J. A. Wheeler, R. P. Feynman, Classical Electrodynamics in Terms of Direct
Interparticle Interaction, Rev. Mod. Phys., 21, 3, (1949), p. 425-433.
http://dx.doi.org/10.1103/RevModPhys.21.425

In addition to non-presence of self-interaction, these assumed half-advanced, half-retarded fields and other conditions (Feynman and Wheeler assumed the absorber condition), but this is not necessary. The theory of point particles without self-force seems to work well whether one takes retarded or other solutions to the Maxwell equations - which one is best for microscopic theory is another question.
 

What is the concept of "energy of charge distributions"?

The energy of charge distributions refers to the potential energy of a system of charged particles, which is determined by the arrangement of the charges and their distances from each other.
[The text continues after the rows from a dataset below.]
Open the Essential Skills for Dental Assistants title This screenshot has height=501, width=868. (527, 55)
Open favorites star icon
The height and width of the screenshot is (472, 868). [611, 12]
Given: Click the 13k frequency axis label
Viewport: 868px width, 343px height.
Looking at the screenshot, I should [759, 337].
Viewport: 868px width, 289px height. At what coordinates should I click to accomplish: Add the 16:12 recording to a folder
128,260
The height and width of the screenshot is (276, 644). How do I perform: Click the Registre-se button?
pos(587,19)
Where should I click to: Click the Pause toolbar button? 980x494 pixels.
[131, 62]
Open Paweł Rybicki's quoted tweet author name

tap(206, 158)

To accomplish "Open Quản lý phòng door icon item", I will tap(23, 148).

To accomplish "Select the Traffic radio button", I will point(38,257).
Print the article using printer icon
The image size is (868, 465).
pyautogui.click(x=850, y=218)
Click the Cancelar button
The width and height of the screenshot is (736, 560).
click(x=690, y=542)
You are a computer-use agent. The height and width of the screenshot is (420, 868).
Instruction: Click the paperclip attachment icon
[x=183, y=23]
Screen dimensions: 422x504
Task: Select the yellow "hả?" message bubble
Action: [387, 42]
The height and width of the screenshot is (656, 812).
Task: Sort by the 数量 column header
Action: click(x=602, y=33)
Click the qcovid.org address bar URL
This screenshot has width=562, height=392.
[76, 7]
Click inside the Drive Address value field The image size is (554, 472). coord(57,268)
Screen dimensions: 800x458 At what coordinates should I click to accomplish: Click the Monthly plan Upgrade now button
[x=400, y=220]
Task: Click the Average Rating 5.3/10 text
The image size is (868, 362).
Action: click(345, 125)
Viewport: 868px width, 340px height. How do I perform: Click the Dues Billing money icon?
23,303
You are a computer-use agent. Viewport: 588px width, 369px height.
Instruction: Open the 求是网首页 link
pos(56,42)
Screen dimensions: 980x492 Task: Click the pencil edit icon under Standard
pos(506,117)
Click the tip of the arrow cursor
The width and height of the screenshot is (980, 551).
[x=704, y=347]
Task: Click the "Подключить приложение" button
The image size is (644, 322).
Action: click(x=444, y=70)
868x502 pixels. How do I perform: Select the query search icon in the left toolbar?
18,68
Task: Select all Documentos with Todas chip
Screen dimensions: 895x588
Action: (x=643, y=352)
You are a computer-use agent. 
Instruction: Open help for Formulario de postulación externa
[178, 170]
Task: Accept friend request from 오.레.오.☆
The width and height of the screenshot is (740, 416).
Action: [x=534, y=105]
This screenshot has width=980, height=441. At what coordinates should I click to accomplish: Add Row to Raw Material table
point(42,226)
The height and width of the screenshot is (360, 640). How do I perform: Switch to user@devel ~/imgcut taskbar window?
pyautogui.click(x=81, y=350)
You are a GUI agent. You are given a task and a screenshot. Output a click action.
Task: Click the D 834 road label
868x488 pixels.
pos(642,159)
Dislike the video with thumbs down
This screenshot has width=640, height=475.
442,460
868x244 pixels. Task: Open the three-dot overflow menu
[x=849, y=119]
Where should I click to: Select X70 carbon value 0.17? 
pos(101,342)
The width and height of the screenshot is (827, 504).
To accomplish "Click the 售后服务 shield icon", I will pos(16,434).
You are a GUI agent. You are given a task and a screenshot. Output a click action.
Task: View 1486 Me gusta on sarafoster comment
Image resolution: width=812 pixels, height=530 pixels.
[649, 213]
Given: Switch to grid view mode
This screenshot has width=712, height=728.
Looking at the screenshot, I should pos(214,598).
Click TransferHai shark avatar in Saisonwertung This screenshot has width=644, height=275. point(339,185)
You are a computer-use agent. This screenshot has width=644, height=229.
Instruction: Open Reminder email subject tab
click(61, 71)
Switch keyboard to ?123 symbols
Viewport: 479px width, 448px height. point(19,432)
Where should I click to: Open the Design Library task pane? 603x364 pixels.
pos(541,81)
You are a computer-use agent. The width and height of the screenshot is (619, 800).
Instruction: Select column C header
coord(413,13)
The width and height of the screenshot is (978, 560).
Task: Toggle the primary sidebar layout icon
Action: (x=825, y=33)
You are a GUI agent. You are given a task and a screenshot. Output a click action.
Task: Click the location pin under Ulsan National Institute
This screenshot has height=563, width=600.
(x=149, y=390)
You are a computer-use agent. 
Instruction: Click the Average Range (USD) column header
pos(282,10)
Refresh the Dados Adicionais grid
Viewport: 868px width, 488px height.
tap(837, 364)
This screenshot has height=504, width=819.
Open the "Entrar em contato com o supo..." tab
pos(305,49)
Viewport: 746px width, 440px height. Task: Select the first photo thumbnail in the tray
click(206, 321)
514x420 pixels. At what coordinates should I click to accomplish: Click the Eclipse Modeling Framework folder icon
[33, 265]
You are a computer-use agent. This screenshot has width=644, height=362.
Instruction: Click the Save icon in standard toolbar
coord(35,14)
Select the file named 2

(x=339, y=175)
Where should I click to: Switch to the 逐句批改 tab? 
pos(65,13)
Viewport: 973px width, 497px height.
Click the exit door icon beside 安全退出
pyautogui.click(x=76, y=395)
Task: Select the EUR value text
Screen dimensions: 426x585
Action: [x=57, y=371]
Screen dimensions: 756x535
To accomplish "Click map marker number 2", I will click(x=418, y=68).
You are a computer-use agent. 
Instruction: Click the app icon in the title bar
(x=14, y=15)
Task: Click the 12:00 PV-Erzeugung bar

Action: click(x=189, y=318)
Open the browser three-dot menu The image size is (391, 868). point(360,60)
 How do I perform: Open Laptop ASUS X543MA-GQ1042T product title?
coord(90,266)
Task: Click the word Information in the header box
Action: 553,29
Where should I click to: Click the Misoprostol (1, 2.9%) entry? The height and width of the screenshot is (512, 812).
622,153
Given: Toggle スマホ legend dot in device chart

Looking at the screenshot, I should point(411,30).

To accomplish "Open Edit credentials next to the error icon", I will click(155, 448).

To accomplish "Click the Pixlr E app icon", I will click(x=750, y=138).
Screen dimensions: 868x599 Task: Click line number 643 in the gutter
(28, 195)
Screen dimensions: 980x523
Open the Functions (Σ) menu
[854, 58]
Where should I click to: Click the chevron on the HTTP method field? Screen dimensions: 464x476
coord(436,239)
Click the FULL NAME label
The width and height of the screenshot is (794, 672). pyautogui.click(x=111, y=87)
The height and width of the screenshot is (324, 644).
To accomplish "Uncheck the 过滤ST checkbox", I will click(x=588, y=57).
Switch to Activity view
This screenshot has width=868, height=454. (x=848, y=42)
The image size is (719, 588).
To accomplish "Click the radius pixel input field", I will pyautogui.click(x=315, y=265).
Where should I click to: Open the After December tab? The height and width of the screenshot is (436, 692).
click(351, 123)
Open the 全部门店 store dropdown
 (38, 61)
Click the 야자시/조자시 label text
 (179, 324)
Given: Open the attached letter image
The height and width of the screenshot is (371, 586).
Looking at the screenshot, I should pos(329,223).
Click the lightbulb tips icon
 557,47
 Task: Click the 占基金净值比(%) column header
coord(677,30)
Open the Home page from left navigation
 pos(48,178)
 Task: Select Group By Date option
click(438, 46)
How is the energy of charge distributions calculated?

The energy of charge distributions can be calculated using two different equations: Coulomb's law and the electric potential energy equation. Coulomb's law uses the distance between charges and the strength of the charges, while the electric potential energy equation uses the electric potential and the charge of the particles.

What is the advantage of using Coulomb's law to calculate energy of charge distributions?

The main advantage of using Coulomb's law is that it takes into account the distance between charges, which can greatly impact the energy of the system. It also allows for the calculation of the energy for individual charged particles.

What is the advantage of using the electric potential energy equation to calculate energy of charge distributions?

The advantage of using the electric potential energy equation is that it takes into account the electric potential, which is a scalar quantity and does not depend on the direction of the electric field. This can make calculations simpler and more efficient.

Which equation is more commonly used to calculate energy of charge distributions?

Both equations are commonly used, but Coulomb's law is typically used when calculating the energy of a system of charged particles, while the electric potential energy equation is used when calculating the energy of a single charged particle in an electric field.